Congress was misled enough to pass the Tonkin Gulf Resolution that gave President Johnson virtually unlimited war powers against North Vietnam. Only two senators voted against it; many more soon came to regret their trust in the Johnson administration.

Much of the intial debate within the Johnson administration (as in the Kennedy administration) involved bombing. Yet there was a big question whether stategic bombing would work at all. A study known as the U.S. Stategic Bombing Survey done following World War II indicated that bombing Germany had not worked well: "on the contrary, it had intensified the will of the German population to resist (as it would in North Vietnam, binding the population to the Hanoi regime)." (p. 162) Vietnam was largely an agrarian economy with no obvious manufacturing targets. Bombing the trails used by the Viet Cong only widened those trails and made them more accessible!

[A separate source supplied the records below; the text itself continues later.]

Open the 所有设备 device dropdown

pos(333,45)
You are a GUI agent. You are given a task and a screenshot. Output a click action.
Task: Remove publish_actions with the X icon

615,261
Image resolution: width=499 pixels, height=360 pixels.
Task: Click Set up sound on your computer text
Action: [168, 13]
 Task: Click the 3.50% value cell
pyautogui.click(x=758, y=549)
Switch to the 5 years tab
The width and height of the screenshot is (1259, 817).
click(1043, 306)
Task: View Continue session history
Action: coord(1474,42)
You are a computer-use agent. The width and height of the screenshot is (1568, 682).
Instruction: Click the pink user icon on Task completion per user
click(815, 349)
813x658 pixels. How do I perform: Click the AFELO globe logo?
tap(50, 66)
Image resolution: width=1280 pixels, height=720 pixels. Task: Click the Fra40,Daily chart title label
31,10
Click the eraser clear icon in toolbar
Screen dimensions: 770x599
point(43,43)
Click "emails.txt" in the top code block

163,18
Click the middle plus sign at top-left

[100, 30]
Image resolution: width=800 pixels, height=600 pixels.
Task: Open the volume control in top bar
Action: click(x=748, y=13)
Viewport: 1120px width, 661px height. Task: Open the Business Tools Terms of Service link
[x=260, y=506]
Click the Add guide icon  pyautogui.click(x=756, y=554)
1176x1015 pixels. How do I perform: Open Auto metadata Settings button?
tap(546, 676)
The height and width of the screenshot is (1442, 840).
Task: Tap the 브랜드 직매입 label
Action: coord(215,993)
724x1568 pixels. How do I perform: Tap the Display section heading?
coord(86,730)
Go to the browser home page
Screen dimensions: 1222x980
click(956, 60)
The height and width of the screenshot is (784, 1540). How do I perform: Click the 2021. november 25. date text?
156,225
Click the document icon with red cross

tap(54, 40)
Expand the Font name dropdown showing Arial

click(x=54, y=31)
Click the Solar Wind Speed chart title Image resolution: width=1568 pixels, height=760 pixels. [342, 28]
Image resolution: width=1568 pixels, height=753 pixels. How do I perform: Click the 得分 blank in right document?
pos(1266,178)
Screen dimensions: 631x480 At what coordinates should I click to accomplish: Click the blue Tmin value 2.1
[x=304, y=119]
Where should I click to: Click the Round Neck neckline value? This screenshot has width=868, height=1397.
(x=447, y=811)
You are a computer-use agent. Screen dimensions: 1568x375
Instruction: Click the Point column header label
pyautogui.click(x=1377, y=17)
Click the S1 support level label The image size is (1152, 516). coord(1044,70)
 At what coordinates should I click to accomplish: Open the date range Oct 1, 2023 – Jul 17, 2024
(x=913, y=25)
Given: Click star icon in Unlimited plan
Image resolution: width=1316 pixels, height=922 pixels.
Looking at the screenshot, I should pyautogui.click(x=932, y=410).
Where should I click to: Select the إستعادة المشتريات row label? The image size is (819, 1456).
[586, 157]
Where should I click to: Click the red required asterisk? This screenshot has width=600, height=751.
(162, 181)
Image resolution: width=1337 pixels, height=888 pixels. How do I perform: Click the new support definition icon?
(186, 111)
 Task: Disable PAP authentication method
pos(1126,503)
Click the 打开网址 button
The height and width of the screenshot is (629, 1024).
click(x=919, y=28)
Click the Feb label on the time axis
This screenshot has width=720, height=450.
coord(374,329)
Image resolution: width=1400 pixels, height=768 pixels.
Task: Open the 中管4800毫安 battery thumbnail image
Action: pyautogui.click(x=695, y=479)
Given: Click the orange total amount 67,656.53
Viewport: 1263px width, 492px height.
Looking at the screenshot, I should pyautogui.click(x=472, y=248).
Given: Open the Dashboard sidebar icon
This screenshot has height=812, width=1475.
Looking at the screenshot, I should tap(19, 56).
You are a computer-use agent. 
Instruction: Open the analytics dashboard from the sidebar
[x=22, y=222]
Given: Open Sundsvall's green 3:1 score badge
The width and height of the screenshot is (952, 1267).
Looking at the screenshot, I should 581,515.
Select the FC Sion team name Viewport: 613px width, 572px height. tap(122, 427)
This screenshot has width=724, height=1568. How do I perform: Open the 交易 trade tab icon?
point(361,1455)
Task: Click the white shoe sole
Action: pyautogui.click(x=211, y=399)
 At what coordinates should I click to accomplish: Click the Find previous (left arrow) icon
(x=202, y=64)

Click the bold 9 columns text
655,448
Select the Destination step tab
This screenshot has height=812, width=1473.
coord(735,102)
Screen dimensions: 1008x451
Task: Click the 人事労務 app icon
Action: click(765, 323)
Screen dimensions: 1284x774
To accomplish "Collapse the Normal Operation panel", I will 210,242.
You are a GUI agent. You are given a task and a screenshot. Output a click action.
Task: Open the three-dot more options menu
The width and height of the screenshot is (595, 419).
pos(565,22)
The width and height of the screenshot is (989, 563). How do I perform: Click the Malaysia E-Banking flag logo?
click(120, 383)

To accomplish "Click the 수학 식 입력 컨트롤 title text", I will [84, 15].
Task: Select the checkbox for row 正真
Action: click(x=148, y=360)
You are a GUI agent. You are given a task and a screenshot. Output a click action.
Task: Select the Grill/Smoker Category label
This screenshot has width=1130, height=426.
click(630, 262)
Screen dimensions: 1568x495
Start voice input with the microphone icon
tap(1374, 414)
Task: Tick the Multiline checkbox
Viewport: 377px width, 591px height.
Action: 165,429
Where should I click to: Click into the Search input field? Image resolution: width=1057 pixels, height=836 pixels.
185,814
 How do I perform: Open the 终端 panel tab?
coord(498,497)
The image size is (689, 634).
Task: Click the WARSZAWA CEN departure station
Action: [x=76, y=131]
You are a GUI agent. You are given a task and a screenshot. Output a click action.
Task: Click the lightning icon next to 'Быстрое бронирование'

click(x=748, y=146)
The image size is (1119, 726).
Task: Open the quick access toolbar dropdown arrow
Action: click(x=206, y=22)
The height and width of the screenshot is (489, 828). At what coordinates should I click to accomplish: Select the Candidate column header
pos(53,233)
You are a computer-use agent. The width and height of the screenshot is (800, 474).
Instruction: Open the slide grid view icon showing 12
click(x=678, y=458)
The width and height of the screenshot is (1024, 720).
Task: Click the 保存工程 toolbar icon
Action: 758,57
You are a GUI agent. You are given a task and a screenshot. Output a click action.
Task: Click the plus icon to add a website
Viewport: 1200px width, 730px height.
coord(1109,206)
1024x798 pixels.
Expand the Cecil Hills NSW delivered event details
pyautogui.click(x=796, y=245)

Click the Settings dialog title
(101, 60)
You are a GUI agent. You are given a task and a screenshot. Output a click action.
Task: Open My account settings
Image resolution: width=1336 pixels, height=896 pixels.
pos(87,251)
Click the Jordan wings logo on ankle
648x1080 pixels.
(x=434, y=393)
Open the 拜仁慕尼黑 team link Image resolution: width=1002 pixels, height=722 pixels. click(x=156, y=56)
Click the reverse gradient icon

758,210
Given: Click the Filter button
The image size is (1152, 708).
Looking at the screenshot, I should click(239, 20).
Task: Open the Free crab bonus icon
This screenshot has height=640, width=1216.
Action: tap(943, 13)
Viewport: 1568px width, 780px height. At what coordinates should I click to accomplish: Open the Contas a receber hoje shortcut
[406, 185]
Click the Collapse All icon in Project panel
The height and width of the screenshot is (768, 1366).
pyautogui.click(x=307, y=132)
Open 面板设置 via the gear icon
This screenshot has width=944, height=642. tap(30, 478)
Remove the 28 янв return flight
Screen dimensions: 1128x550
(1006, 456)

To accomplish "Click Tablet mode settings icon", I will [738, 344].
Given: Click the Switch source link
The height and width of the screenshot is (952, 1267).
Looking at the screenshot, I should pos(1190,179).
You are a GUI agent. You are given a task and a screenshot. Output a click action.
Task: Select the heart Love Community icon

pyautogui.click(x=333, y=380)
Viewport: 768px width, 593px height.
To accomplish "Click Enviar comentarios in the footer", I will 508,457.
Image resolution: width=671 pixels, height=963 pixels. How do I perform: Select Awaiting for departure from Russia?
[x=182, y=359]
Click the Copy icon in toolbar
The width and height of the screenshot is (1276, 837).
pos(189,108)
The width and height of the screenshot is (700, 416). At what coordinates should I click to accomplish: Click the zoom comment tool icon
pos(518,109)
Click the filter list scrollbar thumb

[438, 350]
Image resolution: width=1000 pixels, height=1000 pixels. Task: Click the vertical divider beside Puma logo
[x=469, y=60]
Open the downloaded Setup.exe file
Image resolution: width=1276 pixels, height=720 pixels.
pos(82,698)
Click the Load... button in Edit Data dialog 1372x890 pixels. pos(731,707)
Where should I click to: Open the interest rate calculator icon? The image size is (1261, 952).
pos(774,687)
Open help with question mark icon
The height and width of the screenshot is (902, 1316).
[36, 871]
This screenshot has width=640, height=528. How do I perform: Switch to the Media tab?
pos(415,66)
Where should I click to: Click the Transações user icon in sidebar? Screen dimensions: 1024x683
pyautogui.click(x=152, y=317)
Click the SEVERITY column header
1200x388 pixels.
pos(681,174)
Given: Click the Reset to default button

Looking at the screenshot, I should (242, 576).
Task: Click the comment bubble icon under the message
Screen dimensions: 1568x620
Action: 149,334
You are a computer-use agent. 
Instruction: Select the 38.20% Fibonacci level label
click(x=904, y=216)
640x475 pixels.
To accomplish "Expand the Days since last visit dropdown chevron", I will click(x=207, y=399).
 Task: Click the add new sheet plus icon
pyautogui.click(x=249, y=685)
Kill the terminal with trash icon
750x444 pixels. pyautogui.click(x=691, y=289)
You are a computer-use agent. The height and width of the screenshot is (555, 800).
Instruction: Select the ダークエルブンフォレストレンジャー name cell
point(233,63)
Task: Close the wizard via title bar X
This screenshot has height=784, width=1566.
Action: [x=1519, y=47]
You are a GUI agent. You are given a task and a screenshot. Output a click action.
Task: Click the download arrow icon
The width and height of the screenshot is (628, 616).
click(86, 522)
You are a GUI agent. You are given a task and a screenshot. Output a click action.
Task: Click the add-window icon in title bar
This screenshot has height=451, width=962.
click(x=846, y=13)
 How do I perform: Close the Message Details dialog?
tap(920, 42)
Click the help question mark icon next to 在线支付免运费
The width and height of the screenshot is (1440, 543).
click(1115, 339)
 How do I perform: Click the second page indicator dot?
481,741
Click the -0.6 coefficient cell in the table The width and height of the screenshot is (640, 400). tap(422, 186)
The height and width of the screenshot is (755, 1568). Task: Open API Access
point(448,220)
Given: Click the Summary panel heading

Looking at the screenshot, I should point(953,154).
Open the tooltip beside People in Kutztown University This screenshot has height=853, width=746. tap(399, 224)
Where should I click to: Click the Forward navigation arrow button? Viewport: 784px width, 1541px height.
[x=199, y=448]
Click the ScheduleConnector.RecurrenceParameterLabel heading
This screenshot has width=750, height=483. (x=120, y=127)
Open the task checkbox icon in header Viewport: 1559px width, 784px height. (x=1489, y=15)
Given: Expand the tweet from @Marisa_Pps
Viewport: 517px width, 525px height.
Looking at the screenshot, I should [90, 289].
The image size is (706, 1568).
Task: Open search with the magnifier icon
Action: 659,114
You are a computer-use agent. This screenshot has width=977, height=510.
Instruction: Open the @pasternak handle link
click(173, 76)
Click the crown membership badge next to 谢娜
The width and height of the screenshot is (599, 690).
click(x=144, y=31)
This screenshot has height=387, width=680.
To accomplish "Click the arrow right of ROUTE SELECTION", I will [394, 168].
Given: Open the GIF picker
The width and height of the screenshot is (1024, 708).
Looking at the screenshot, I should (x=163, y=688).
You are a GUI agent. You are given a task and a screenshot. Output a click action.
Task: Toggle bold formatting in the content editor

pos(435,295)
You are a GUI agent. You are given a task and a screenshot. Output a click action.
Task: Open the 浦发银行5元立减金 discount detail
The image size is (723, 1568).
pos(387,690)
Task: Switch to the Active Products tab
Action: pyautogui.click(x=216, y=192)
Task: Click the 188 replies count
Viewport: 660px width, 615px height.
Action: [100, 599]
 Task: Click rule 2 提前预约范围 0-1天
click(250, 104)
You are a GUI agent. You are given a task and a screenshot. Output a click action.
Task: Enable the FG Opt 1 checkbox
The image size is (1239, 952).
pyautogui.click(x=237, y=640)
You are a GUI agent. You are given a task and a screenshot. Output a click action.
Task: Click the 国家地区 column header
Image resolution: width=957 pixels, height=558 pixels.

Of course, no one doubted that larger scale bombing would have an effect — such as the type of bombing recommended by General Curtis LeMay: "We should bomb them into the Stone Age." (p. 462) Nuclear weapons were discussed. But even bombing irrigation dikes would have interferred with civilian food supply and consitituted extreme human rights violations.

The strategic bombing had to be backed up with ground support, and the war eventually became a war of attrition — the hope that Viet Cong could be killed faster than they could be replenished. This never happened. As The Best and the Brightest draws to a close, Halberstam closely chronicles the progressive commitment to more and more ground troops of the course of 1965, and the faith that just a few more troops would make the difference.

Twelve pages earlier in The Best and the Brightest is a phrase I had forgotten about but which was much used in the late 60s: The Johnson administration was said to have a "credibility gap." Eventually, nothing they said about the war could be believed.

The Best and the Brightest is a terrific book and I highly recommend it — both for people who lived through that era and for those who didn't but are brave enough to journey back to those scary years.